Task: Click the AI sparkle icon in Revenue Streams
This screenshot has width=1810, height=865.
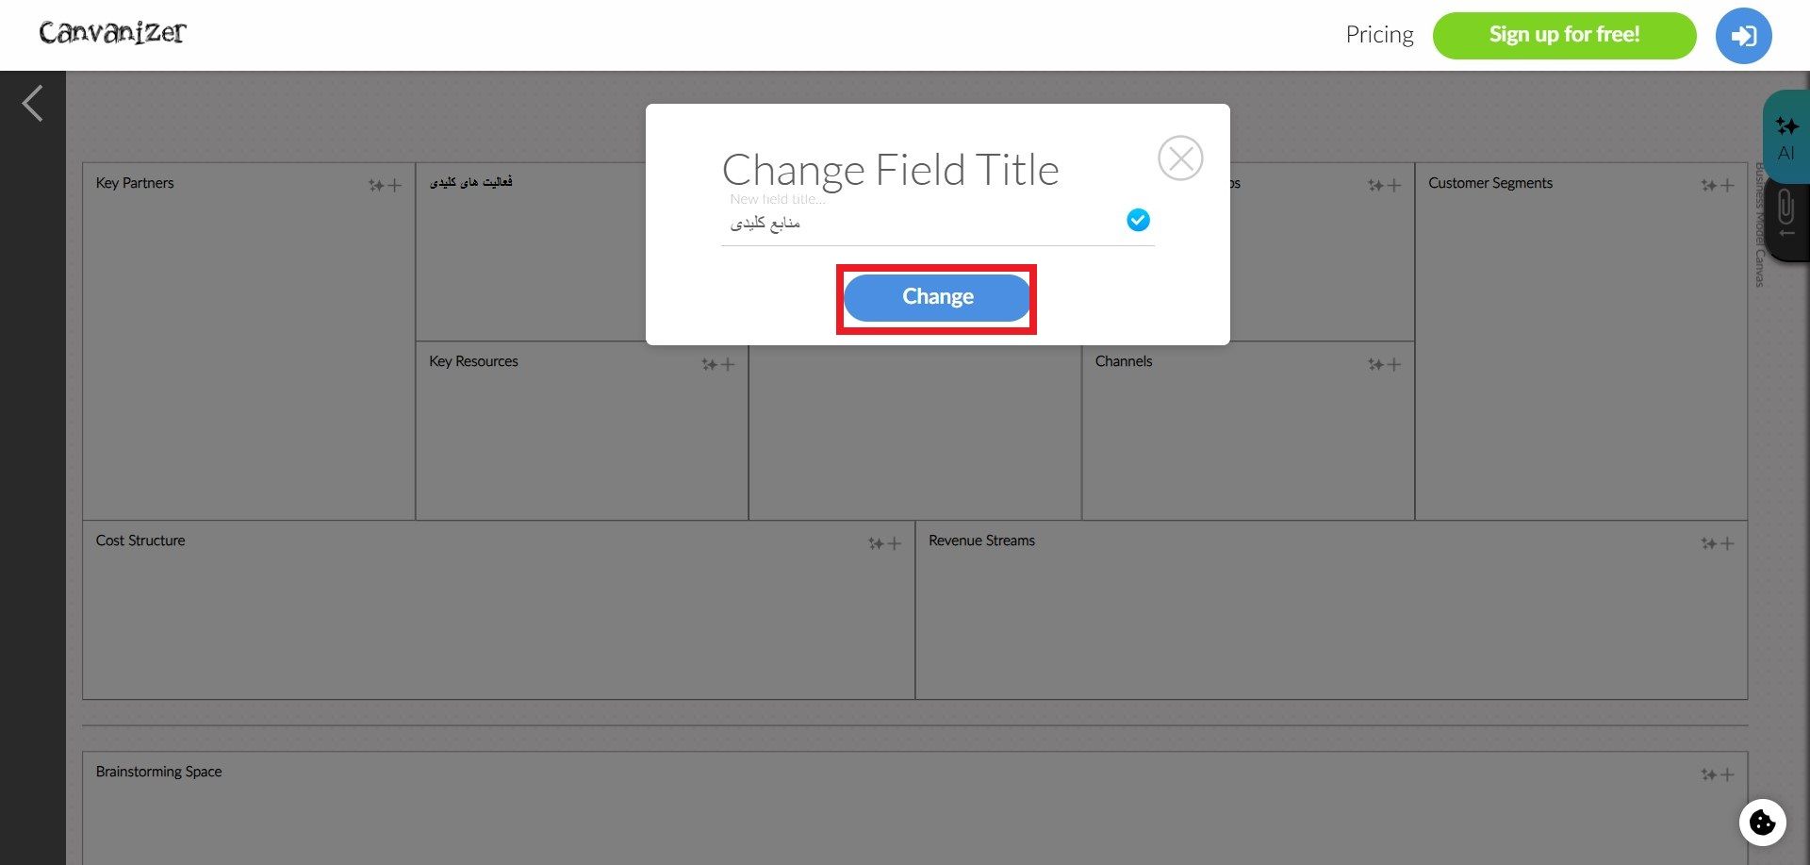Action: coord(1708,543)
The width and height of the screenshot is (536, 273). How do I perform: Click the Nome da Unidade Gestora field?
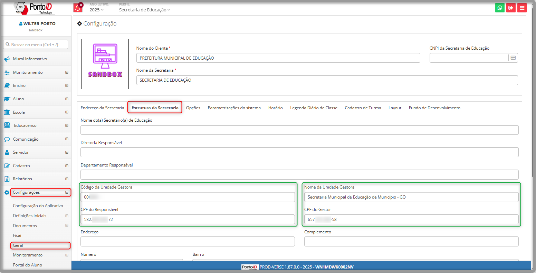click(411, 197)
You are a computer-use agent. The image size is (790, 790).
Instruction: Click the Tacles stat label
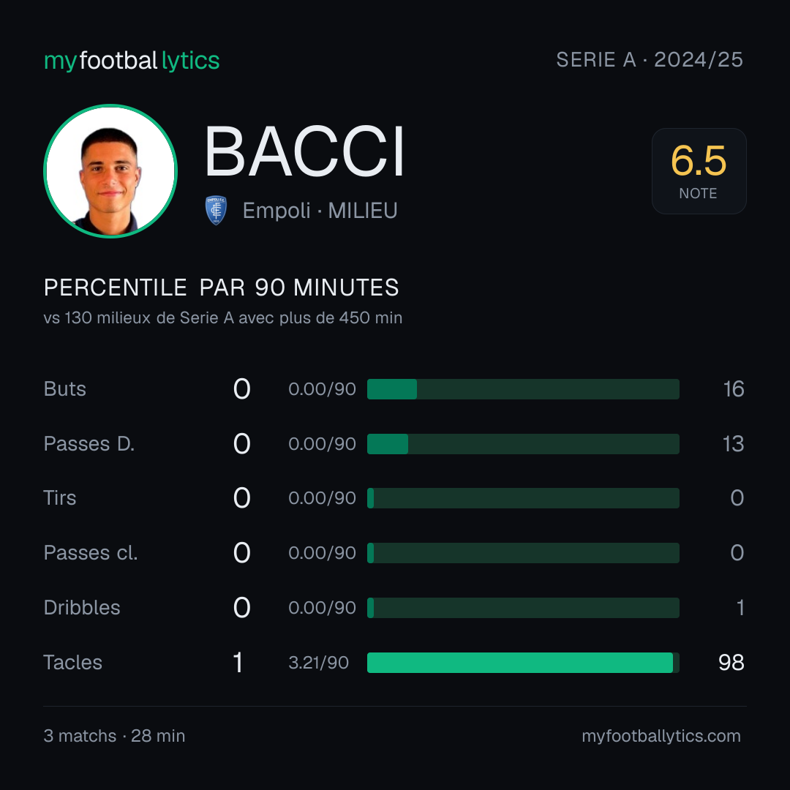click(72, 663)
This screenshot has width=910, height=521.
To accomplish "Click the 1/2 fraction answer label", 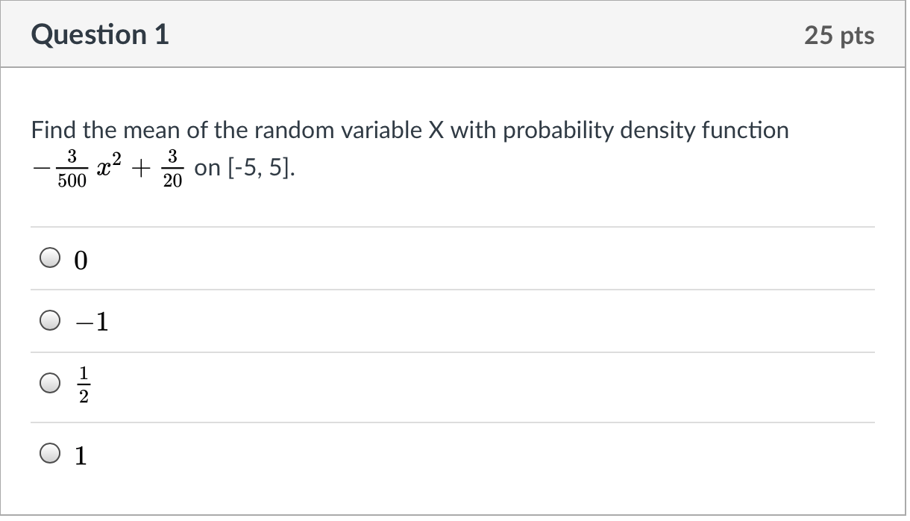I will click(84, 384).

...

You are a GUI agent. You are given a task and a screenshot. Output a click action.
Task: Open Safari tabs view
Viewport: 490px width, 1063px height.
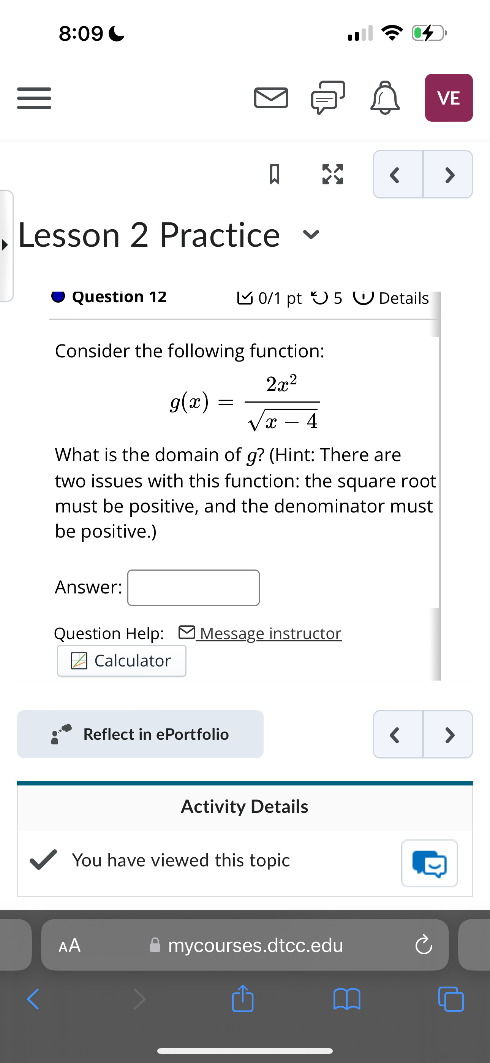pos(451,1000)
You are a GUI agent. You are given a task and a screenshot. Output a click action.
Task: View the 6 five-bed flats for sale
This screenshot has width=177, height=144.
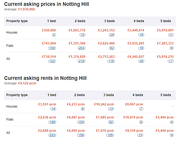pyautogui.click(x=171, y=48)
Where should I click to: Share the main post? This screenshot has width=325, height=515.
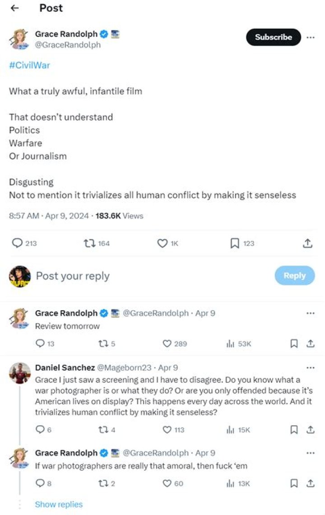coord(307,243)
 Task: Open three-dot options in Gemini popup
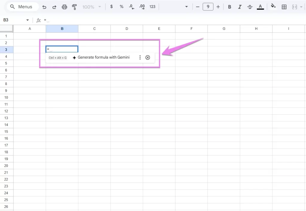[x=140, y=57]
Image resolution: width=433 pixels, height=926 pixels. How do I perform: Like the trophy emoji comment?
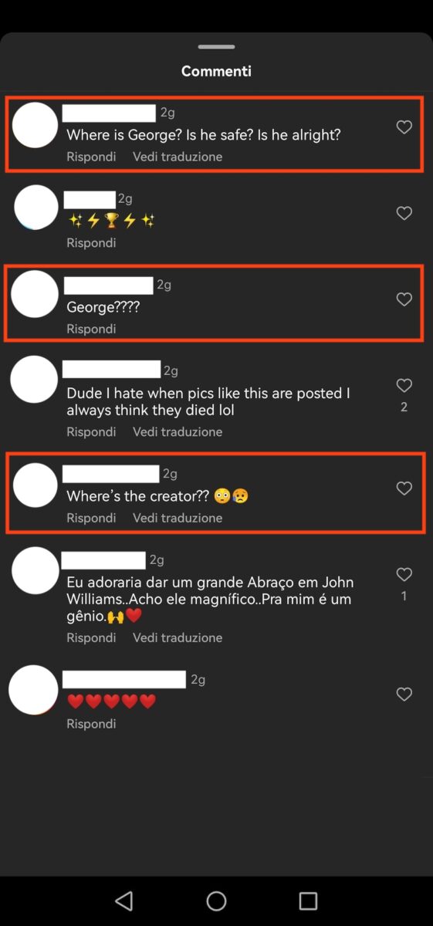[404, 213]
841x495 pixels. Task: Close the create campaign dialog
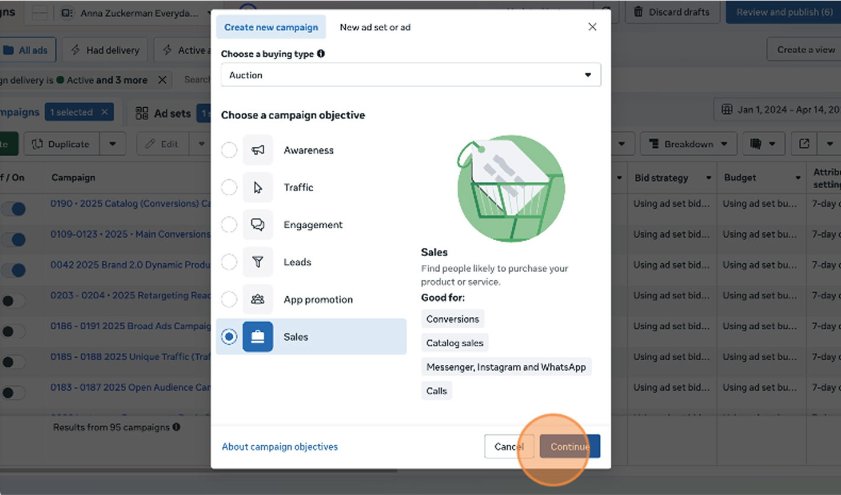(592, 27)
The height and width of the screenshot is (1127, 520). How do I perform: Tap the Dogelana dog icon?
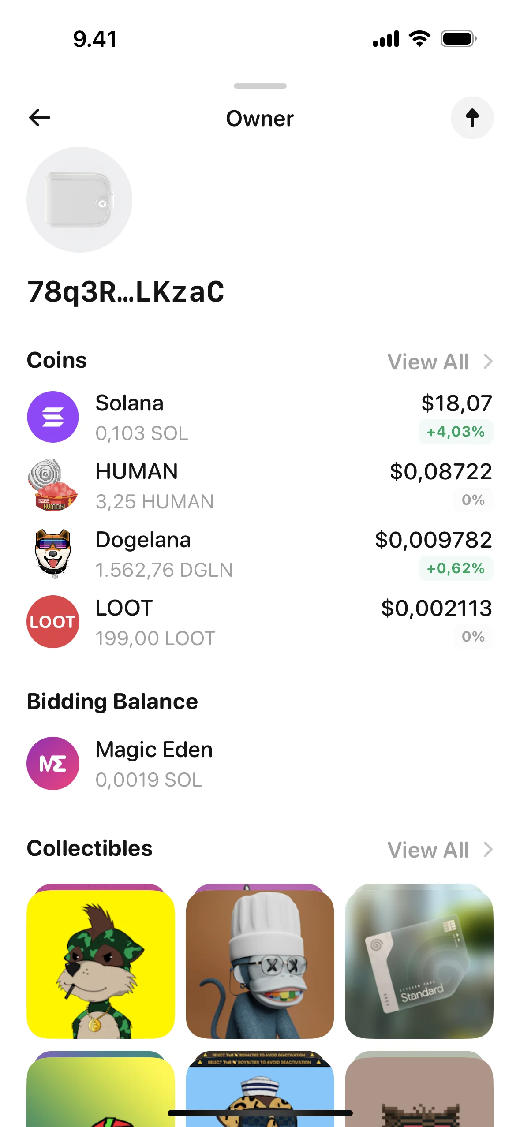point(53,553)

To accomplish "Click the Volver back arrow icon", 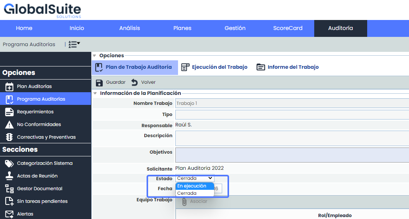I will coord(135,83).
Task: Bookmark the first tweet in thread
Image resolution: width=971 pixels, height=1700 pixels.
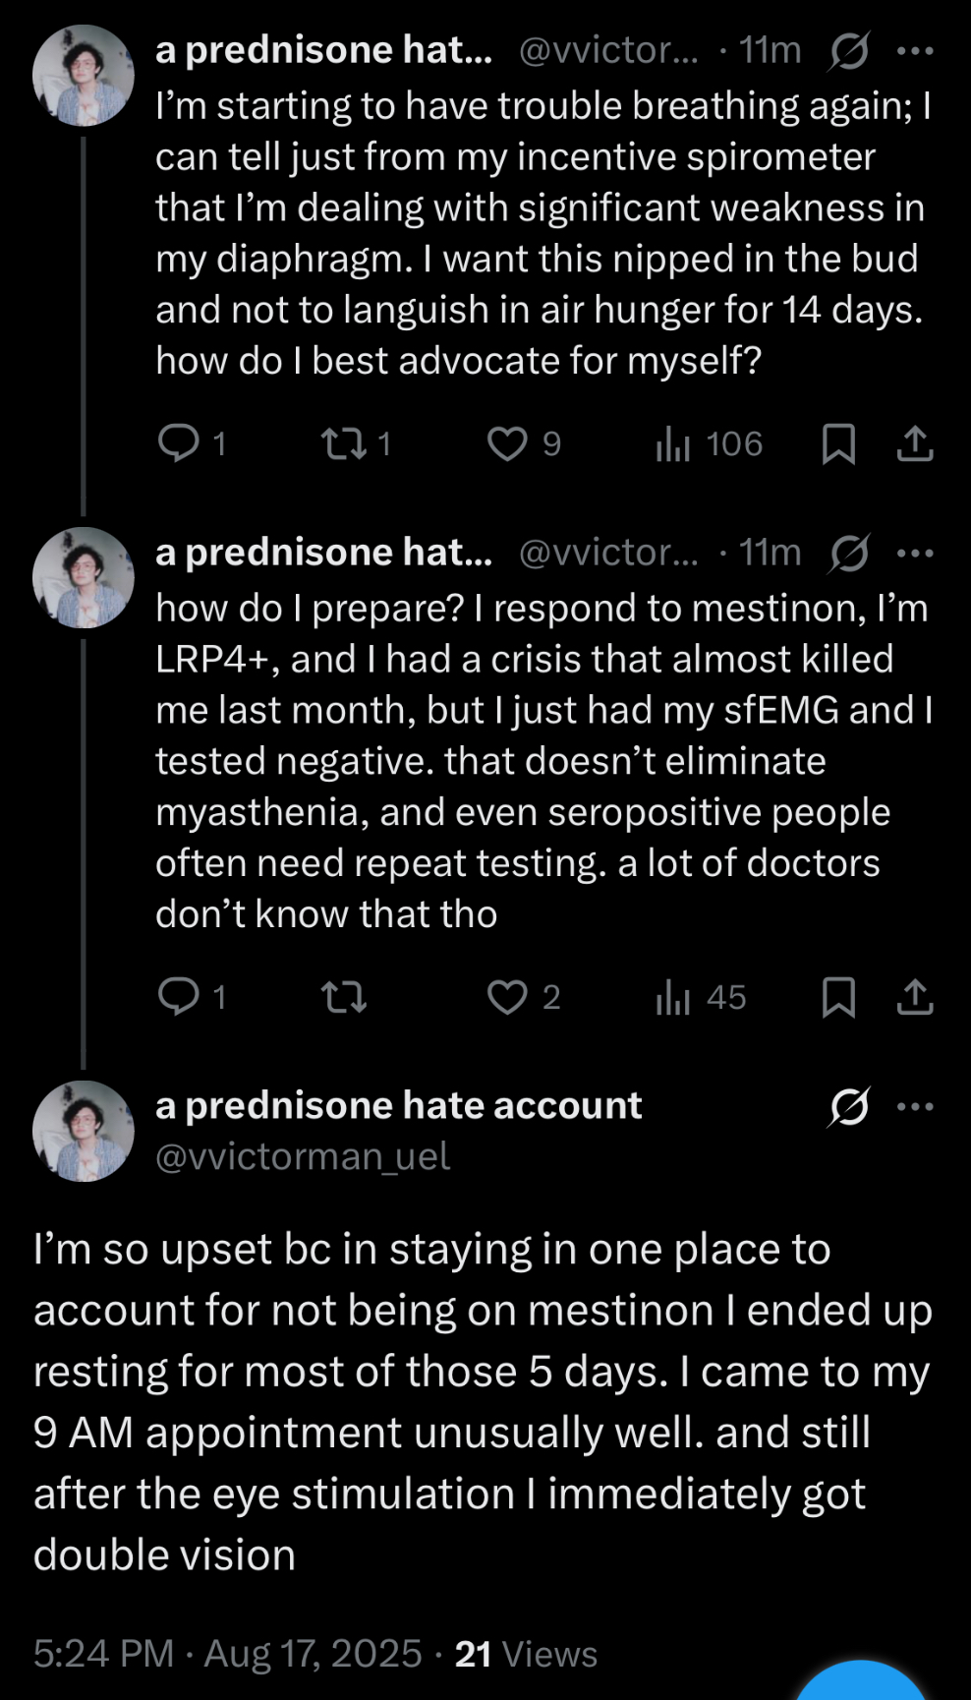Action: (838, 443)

---

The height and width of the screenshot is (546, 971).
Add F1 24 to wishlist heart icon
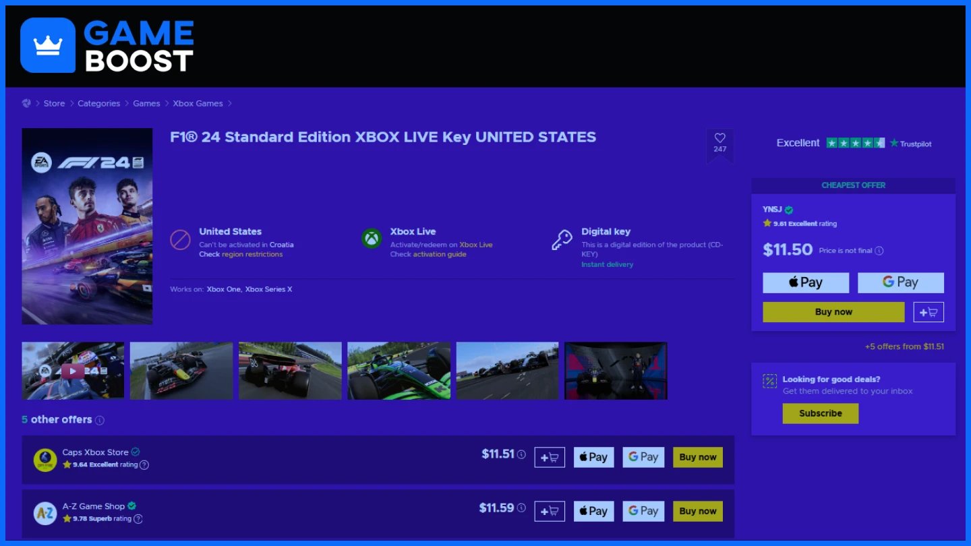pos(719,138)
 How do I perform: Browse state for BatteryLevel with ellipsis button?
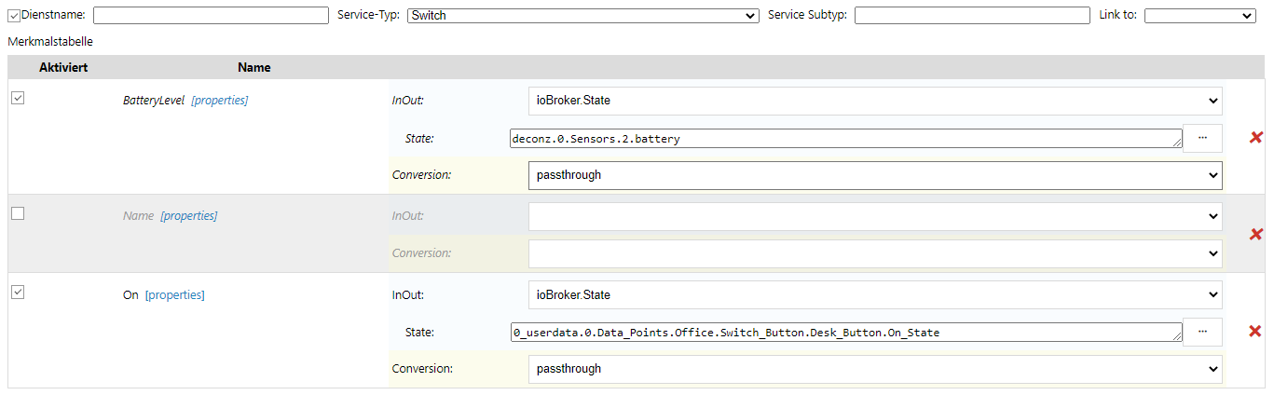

» About this exercise
Give again, exactly as written above, every line from the one holding "The height and width of the screenshot is (546, 971)." to the one holding "How do I perform: Browse", with both ends kept and the pictures left out.

» Solution below
The height and width of the screenshot is (546, 971).
Add F1 24 to wishlist heart icon
pos(719,138)
 How do I perform: Browse state for BatteryLevel with ellipsis button?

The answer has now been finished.